Em complemento, diante do fracasso do projeto do MP, veio o pacote anticrime proposto por Sérgio Moro. Tem mais do mesmo, mas quer também, além do queria o MP, institucionalizar a exclusão de licitude para “melhor combater o crime”.
Despiciendo elencar aqui o conjunto de medidas propostas pelo Ministério Público e por Moro, as quais ainda serão agregadas propostas de parlamentares ligados aos movimentos de endurecimento de penas e regressão no plano das garantias.

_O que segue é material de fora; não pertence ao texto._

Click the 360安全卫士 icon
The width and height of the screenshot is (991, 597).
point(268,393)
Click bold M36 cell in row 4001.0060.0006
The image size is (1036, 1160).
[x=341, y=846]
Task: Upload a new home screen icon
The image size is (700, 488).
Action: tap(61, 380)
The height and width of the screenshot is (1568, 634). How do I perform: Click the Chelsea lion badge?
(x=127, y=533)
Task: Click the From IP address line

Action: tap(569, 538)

O que me interessa discutir é o papel da magistratura e do Ministério Público. Por exemplo, quando se está discutindo a possibilidade de castigar o abuso de autoridade, não se pode esquecer de um detalhe relevante: o MP não pode ficar com a exclusividade de processar os abusos cometidos pelo MP e pelos juízes. Simples assim. Nesse caso, a vítima e a OAB devem ter legitimidade, juntamente com o Ministério Público. Isso para evitar corporativismos que geram impunidade.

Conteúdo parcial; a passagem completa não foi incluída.